Pareti tappezzate di libri, e poi dischi, chitarre disseminate per casa, un pianoforte, registratori a nastro. Dylan, Springsteen, Cohen, De Gregori e tutti i cantautori italiani di quegli anni sono i narratori della sua infanzia, raccontano storie e costruiscono immagini. Canzoni come fiabe. «Ero solo un bambino, ma ascoltavo e viaggiavo con la mente, mi emozionavo. E ancora oggi è così, l’incanto è rimasto. Mio papà era un cantautore e scriveva racconti, ma mi diceva sempre che nella vita avrei dovuto arrangiarmi e che se avessi voluto fare il musicista avrei dovuto impegnarmi più degli altri», racconta Enrico Mantovani, 50 anni, musicista, polistrumentista, direttore di una scuola di musica, educatore e maestro originario di Orzinuovi.
Autodidatta
Fin dalle elementari comincia a prendere in mano gli strumenti che lo circondano, la sua casa è un viavai di musicisti amici di famiglia. E prende alla lettera le parole di papà Mario. Autodidatta, a 15 anni suona già Jimi Hendrix, si allena fino a 12 ore al giorno e a 16 anni conosce Fabrizio De André. «Giorgio Cortini, il chitarrista di De André, mi ha preso sotto la sua ala e mi ha portato con sé nei backstage dei concerti, dove ho incontrato Fabrizio: non sono riuscito ad aprire bocca. A 18 anni ho iniziato a suonare con Cortini, andavamo nei locali e nei club a fare blues», ricorda. Da quel momento non si ferma più, in un crescendo di incontri e collaborazioni importanti: Renga, Nannini, Pino Daniele, Massimo Ranieri, Fausto Leali e tanti altri, fino al sodalizio con Massimo Bubola, che dura da oltre trent’anni.
La rivelazione
«Nel 2010 arrivo a Santa Maria Navarrese per fare un concerto con Bubola, sono rimasto sbalordito da questo posto: gli ulivi centenari, gli scorci di mare e di terra, i profumi, l’aria pulita, i silenzi, poche luci. Ho sentito un’energia speciale, ma non avrei mai immaginato di venire ad abitarci come poi è successo un paio di anni fa». In seguito torna tutte le estati a suonare, conosce tutti, viene accolto come uno di famiglia. Poi la svolta: un anno e mezzo fa sceglie di stabilirsi proprio a Santa Maria Navarrese. «Qui ho ritrovato il mondo contadino dell’infanzia, del paese in cui sono nato. Mi sono ritrovato a fare le cose che facevo nelle cascine. Le persone sono concrete, i rapporti sani, mentre al nord c’è una società più finta, che vive di apparenza», racconta.
Pace dell’anima
«Questa è una terra dell’anima, di pace.
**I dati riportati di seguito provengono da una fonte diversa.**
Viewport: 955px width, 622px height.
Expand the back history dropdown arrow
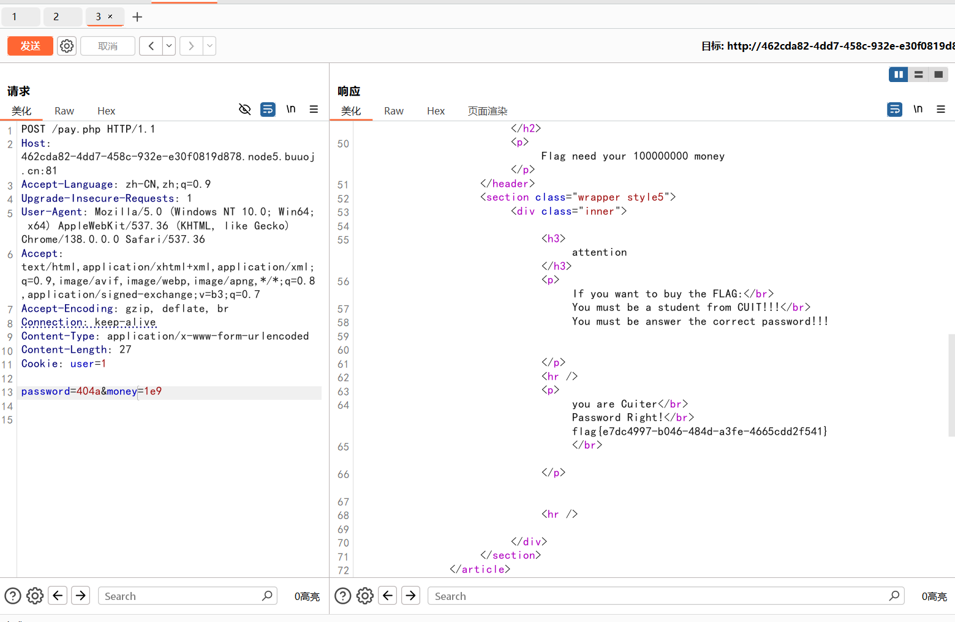[169, 46]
D’inverno ho fatto una vita un po’ monastica, ho riflettuto molto, i pensieri hanno un passo più lento, la mia anima sta bene. Suono meglio, il cervello è più libero. Qui ho fatto i concerti più belli della mia vita!», conclude Enrico. Lascia l’Isola circa cinque volte all’anno per suonare in giro per l’Italia insieme a Bubola e alla band di De André, ma poi torna in Ogliastra, dove lo aspetta l’essenziale. I libri, i dischi e il suo studio di registrazione. Quello che non ho è quel che non mi manca.